Tax Havens Shelter Art Billions

Art collectors of ArtKabinett social media network enjoying going to Madrid's Art Triangle: the Prado, Reina Sofia, and Thyssen-Bornemisza.

What visitors don’t know as they visit the latter is that many of the Monets and Matisses are legally owned by secrecy-guarded companies in tax havens: Liechtenstein, the Cayman Islands, the British Virgin Islands and the Cook Islands.

Van Gogh’s 1884 painting, Water Mill at Gennep, is one of the works that Baroness Carmen Thyssen-Bornemisza, pictured here, purchased with the help of an offshore operative based in the Cook Islands, a South Pacific haven more than 10,000 miles from Madrid.

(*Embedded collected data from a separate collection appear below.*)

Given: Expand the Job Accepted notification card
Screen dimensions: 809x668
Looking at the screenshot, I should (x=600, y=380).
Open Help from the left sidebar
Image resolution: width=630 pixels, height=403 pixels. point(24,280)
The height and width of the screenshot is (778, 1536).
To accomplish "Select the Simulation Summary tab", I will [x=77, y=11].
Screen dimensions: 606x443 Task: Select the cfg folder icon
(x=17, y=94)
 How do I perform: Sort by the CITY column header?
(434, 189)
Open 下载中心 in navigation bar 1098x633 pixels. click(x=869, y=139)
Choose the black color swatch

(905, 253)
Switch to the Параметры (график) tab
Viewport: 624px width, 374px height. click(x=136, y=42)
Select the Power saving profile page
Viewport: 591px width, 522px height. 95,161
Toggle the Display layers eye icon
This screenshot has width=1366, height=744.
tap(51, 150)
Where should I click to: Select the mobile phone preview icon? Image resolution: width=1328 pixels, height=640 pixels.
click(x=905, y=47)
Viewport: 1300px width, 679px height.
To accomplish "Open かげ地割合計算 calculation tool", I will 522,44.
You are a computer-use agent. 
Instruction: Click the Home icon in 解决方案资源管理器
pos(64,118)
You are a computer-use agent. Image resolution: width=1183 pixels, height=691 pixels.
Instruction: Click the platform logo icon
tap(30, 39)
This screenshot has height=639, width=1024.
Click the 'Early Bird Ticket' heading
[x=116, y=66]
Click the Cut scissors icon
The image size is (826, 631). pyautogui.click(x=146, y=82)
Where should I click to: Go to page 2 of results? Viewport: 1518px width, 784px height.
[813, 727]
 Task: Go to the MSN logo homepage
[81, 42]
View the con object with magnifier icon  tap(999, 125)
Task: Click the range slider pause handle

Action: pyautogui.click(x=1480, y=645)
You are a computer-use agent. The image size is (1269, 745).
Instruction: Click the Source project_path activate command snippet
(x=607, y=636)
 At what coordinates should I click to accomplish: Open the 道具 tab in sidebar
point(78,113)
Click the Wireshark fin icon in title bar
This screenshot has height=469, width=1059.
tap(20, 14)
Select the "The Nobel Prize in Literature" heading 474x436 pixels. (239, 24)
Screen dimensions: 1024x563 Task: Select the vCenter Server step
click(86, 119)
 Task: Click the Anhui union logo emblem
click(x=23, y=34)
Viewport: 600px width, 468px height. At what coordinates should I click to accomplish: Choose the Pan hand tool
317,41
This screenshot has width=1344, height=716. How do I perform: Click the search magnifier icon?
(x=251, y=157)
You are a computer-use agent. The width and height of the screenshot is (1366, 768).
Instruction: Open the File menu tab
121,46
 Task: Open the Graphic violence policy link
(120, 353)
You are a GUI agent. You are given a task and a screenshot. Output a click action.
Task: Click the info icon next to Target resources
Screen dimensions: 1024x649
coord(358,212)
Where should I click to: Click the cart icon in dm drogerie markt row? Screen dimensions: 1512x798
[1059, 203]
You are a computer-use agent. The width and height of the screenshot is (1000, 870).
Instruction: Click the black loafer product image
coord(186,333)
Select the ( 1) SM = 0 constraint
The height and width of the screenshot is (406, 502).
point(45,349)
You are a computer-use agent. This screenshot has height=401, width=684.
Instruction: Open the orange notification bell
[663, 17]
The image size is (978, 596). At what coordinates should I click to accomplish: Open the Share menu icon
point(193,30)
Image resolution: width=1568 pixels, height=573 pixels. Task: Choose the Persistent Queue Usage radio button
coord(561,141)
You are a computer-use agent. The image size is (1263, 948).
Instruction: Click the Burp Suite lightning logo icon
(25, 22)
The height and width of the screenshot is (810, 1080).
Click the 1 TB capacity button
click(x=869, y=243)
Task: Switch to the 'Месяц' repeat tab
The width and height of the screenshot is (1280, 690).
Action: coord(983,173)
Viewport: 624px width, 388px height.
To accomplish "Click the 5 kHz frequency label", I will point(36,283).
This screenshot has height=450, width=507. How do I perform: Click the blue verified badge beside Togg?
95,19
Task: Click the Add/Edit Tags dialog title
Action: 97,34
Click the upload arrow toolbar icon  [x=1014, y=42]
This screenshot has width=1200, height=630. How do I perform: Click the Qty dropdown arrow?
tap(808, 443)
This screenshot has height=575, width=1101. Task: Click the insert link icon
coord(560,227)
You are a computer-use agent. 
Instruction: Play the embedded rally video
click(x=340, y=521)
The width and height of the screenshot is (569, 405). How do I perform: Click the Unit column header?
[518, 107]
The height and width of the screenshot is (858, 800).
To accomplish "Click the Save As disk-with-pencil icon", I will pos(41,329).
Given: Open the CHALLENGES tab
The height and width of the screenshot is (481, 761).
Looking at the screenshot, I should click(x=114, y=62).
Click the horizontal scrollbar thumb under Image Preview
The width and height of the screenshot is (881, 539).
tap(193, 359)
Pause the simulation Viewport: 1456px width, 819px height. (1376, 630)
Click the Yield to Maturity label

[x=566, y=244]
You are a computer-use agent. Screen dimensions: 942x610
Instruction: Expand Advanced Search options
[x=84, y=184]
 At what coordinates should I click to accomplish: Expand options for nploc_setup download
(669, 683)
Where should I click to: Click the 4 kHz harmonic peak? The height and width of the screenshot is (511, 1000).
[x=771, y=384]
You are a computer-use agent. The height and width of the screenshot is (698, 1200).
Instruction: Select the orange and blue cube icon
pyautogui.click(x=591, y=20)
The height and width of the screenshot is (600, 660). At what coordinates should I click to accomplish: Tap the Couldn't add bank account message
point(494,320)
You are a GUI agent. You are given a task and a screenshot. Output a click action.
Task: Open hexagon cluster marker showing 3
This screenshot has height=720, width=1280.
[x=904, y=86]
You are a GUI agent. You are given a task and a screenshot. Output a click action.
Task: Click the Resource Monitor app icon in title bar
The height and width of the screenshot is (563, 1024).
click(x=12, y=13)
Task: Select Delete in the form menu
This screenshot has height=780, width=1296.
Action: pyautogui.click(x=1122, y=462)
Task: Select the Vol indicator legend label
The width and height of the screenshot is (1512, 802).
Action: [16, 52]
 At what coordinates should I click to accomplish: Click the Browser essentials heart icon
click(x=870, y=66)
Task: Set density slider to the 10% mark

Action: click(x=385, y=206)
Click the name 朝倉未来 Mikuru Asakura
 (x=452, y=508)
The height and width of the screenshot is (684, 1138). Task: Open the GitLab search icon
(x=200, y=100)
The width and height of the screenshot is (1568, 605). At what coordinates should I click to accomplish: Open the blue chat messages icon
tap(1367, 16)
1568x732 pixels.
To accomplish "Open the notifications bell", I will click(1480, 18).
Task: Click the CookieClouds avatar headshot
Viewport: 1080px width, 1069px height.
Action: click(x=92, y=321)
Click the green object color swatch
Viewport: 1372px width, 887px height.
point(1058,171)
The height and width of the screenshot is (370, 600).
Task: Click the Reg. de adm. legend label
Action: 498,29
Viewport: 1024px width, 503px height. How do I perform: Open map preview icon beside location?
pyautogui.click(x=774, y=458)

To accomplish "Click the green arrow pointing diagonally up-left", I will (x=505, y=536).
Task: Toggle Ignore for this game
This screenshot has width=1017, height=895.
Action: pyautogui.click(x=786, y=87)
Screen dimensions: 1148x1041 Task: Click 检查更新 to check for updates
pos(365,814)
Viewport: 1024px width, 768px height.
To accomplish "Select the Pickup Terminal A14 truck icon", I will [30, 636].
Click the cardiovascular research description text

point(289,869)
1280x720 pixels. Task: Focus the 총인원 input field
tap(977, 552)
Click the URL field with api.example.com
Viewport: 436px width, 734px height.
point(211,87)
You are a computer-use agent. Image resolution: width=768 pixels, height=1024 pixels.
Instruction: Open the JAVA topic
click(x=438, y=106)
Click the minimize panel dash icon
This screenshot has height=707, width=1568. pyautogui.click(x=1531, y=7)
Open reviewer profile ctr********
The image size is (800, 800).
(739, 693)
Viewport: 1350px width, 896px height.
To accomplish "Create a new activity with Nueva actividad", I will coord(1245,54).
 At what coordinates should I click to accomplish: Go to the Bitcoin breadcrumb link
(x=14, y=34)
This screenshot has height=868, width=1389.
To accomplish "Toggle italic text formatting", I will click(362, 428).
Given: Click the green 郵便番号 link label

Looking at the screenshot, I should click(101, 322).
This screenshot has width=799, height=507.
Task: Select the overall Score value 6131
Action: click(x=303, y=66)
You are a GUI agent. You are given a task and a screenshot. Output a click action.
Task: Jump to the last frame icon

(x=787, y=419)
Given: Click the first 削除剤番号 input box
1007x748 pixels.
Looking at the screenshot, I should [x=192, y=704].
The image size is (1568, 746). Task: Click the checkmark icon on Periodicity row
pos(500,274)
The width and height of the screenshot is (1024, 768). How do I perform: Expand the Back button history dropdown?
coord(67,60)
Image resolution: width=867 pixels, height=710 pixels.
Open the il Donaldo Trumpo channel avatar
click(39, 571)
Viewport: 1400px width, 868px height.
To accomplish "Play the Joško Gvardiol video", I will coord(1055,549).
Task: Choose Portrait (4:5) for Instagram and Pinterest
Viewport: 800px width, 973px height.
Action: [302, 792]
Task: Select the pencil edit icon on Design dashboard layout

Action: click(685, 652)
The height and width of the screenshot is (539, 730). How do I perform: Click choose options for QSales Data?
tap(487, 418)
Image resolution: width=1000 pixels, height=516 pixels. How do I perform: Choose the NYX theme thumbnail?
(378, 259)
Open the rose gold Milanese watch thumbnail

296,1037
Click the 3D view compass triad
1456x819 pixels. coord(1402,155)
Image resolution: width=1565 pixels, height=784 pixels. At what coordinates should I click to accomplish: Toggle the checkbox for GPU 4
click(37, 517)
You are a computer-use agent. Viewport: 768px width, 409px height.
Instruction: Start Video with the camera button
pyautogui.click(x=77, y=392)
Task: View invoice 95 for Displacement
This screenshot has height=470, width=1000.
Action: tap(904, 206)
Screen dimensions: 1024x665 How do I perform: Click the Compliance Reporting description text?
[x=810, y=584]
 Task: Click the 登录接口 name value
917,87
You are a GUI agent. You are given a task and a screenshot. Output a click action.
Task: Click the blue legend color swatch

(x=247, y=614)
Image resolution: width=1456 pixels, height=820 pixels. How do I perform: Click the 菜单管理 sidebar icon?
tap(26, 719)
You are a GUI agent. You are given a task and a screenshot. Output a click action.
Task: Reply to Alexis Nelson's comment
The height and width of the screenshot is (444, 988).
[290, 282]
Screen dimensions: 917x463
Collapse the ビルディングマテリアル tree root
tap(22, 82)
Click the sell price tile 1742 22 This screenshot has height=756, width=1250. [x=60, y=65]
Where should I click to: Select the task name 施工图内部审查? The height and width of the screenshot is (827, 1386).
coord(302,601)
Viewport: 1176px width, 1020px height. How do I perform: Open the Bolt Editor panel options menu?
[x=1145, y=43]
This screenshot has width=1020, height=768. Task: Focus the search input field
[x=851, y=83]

Documents obtained by the International Consortium of Investigative Journalists show how Thyssen-Bornemisza built up part of her collection buying art from international auction houses such as Sotheby’s and Christie’s through a Cook Islands company.

The offshore service provider now called Portcullis TrustNet helped with the arrangements under a secretive structure that connected people in as many as six different countries.

Thyssen-Bornemisza gains tax benefits by holding ownership of her art offshore, and gains maximum flexibility when the paintings are moved from country to country.

Offshore ownership helps prevent works of art from getting tied up by laws in various countries that can make it a nightmare to transfer them across national borders.

Thyssen-Bornemisza isn’t alone in using offshore havens to manage her vast art collection. Many of the multi-millionaires and billionaires who count themselves among the world’s biggest art collectors use tax havens to buy and sell art, experts told ICIJ.

Using offshore entities to buy and sell art “is quite common among the very, very wealthy,” said Hector Feliciano, a Puerto Rican journalist who investigated the commercial side of the art world for his book about Nazi-plundered art, The Lost Museum.

Feliciano said many art dealers and big collectors use companies in the Cayman Islands, Luxembourg, Monaco and other “loosely regulated” jurisdictions to trade and own art in much the same way they use offshore entities to make investments, reduce their taxes and protect their fortunes.

The global art market now tops $55.1 billion. The mixing of art and offshore is another example of how the super-rich use tax havens to organize their lives and their belongings — buying and selling art, yachts, homes and jewelry through offshore companies and trusts.

In the United States, a 2006 Senate investigation found that billionaire brothers Sam and Charles Wyly and their families had spent “at least $30 million in untaxed offshore dollars” on artwork, jewelry and furnishings over a 13-year period.

A $937,500 portrait of Benjamin Franklin and other items were legally owned by two offshore corporations, but the report said evidence showed that the family held and used these assets in the U.S.

Thyssen-Bornemisza’s attorney said she paid sales taxes for her paintings in the countries where she bought them, but she doesn’t pay annual wealth taxes on them in Spain or Switzerland, where she holds a passport.

A loophole in Spanish law allows her to live in Spain most of the year, but not declare her wealth or pay taxes. She declares her assets in Switzerland but she doesn’t have to pay taxes there on her art because assets held in trusts are exempt from taxation under Swiss law.

Had the paintings been owned directly under her name, instead of through offshore entities, she may have been required to pay millions of dollars a year in taxes, ICIJ’s research indicates.

The Carmen Thyssen-Bornemisza collection remains in Spain temporarily, though, given up “for free” thanks to a loan agreement signed in 1999 with then-Minister of Culture (and now Prime Minister) Mariano Rajoy.

It was due to expire in 2011, but it has been renewed yearly since then — although the number of paintings has decreased 35 percent because of the move to Málaga.

In return, the public foundation that owns the Thyssen-Bornemisza museum in Madrid receives around €4 million annually in subsidies. Public funds also paid for an expansion between 2002 and 2004.